Rather than go to school to expand their horizons, today’s college students are merely interested in making themselves more marketable in a ‘brave new world’ of supply and demand. Slowing, if not halting, the momentum of change that was anthem-ed by the poetic hypocrisy of such music groups as the Beatles, The Who, the Rolling Stones and the copyright infringements of today’s ever materialistic  ‘hip-hop generation’ –which had now made criminality and ignorance into a permanent lifestyle (as opposed to subculture). Music has always made it possible to commercialize those moments of critical change in a way that the barons of profits were able to make a tidy sum many years after.  Since the 80’s, the commercial companies and their special interest had diverted the working man’s thoughts to the day to day existence instead of improving their lot (individually and collectively).Deemed out of fad and gothic, the ideas of how people should live and co-exist became ephemeral and unrealistic. It suddenly became immorally to be moral and immature to have scruples.

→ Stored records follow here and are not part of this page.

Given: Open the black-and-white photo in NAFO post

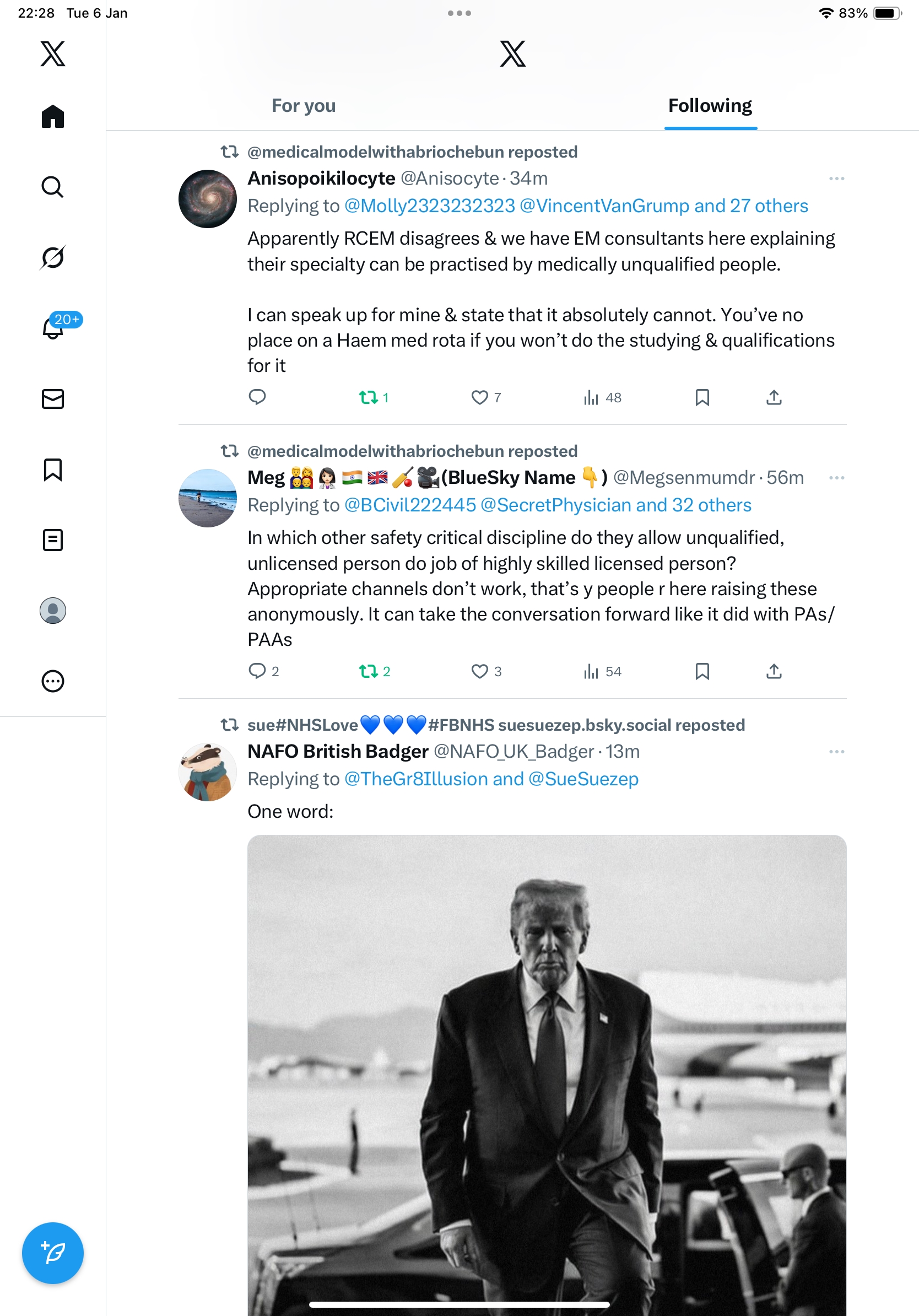Looking at the screenshot, I should coord(547,1072).
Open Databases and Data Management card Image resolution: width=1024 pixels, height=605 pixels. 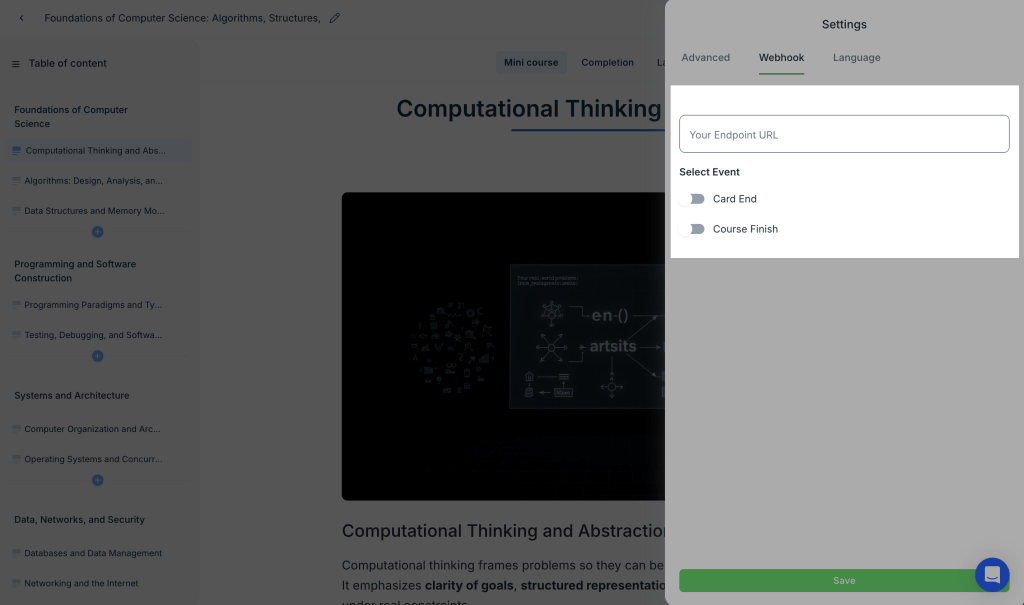[93, 553]
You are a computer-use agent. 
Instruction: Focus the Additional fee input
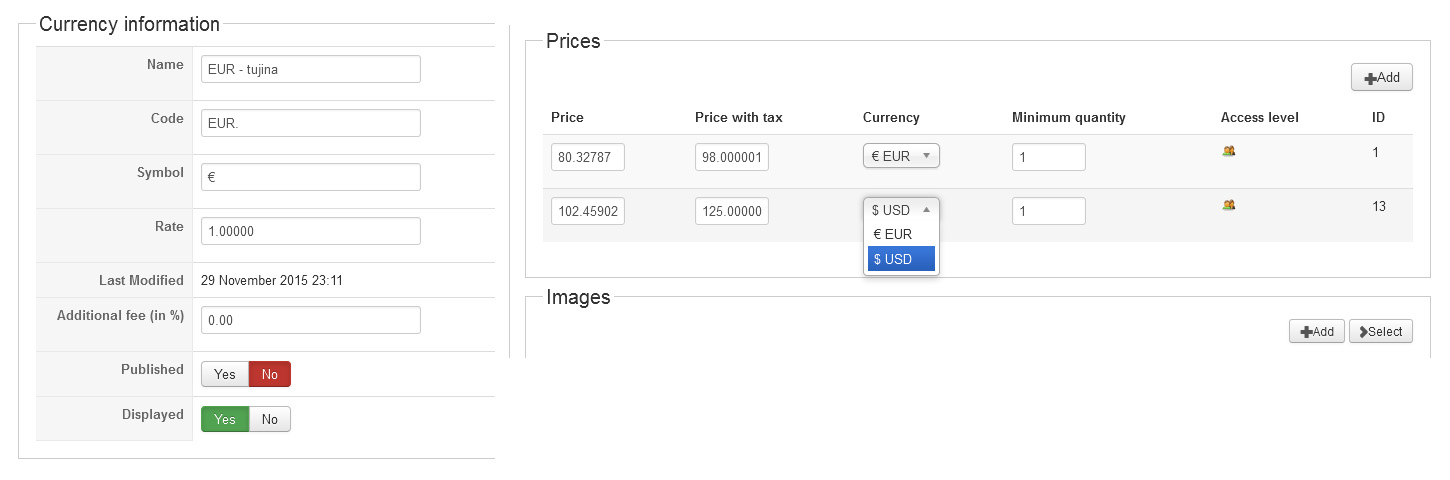click(x=310, y=320)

As I began to make a verbal survey of my colleagues in the room, they acknowledged like children unable to fathom a word they thought they should know, their ignorance of Dali or Andy Warhol or many of the iconic artists and scientists of 50’s and 60’s  I listed that had provided much of the memorable branding to the learning and discoveries in western world history was impressive .  They all had cell phones and laptops with all the latest features, yet I found that mere mention of a serious intellectual discussion set them to desperately change the subject. In fact, after a query about what they knew regarding their connection with the influencers of past change, they scattered like roaches to the safety of their offices to stick expensive portable sound systems in their ears as the modern way of sticking their heads in the sand. I understand, no one wants to think about how bad things are. It finally occurred to me that our proposed western intellectual superiority over our Gulf counterparts had (by virtue of our literacy), without my notice, fallen by way-side.

I know, a dinosaur like myself shouldn’t scare the chickens or tourist.

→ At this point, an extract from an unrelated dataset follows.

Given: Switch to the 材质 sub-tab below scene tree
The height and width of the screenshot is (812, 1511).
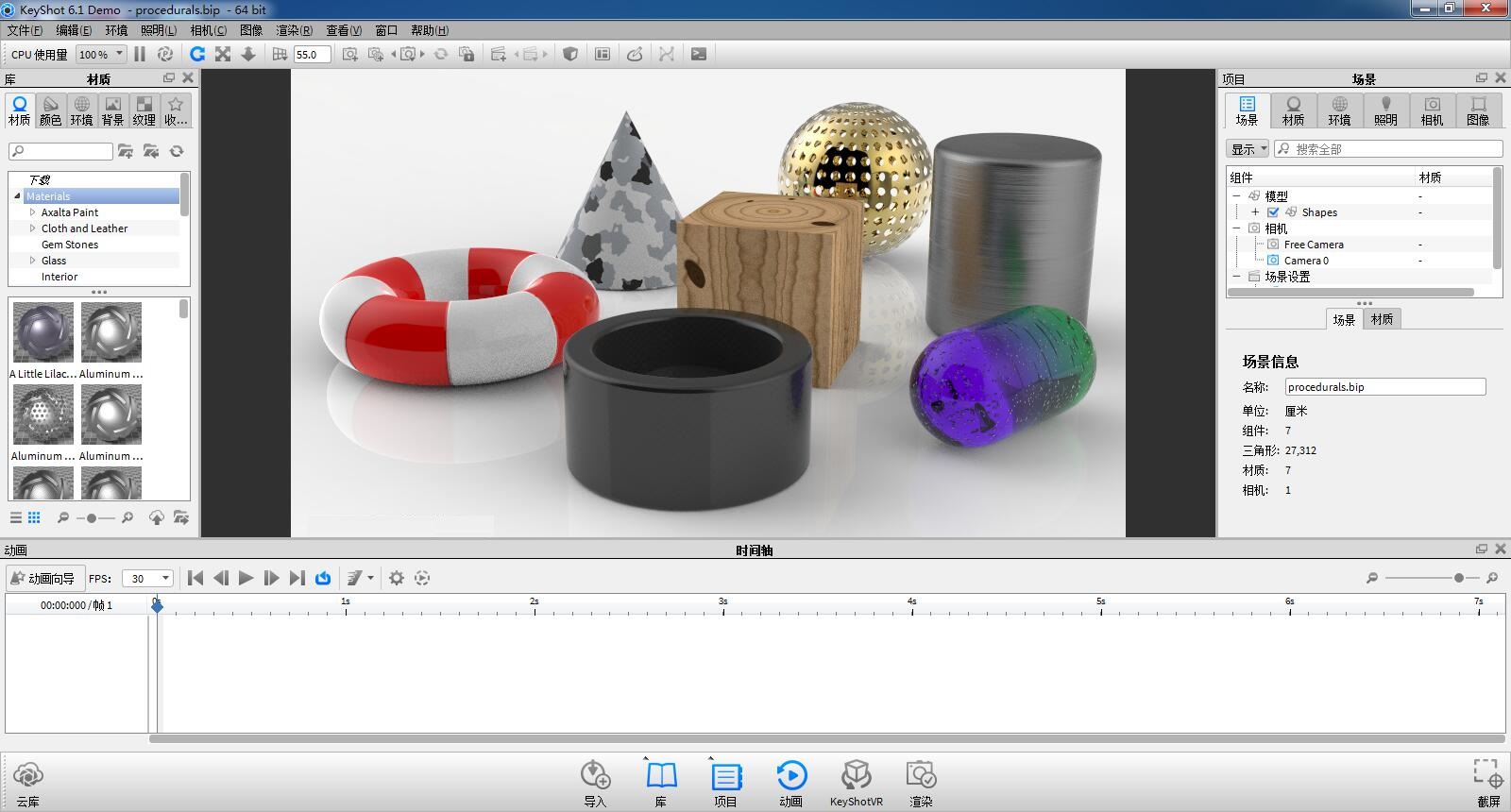Looking at the screenshot, I should [x=1382, y=320].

Not too far fetched for those of us whom had spent our youth reading Sci-Fi.  Ray Bradbury’s Fahrenheit 451 is perhaps a great example of ‘science fiction becoming science fact’ in the case of our apparent present state of affairs.

The big mind-bending joke of my generation that seemed to mirror the irony of the American baby-boomer frame of reference was “what came first, the chicken or the egg”.

The humor in today’s cinematic society, the one my film professor so many years ago saw as some sort of dawning of a future promise, had now given way to endless trailer park reality TV programs, like the notion of ‘blended’ skills training masquerading as Education, in the east as well as the west, had caused a place and time in history where money is worth more than a better life or a better world. The joke now is what came first, the sequel or the prequel (a metaphor for revisionist history I think). Not quite getting it, the Arab world (the rest of the developing countries) is still hoping for “the greener grass on the other side” by following the same path ear marked by the west’s past tales of greatness, unable to see the way has become like the legendary dinosaurs– a lumbering descent to the shadows of  infamy and eventual historic obscurity.

In the states, there are still enough of us around to sober up and stop the selling out of  the idea of America. I suspect our traditions of thought and literature that brought the baby-boomers to change the world in the west back in the time of lava lamps and sit-ins will bring us back from the brink as it did before. As western civilization crumbles, the current generation has taken the position of the grasshopper with its fiscal to fiscal year prospective through the methodology of crisis management. This time it may take a little  more than peace, love and LSD to save us from ourselves.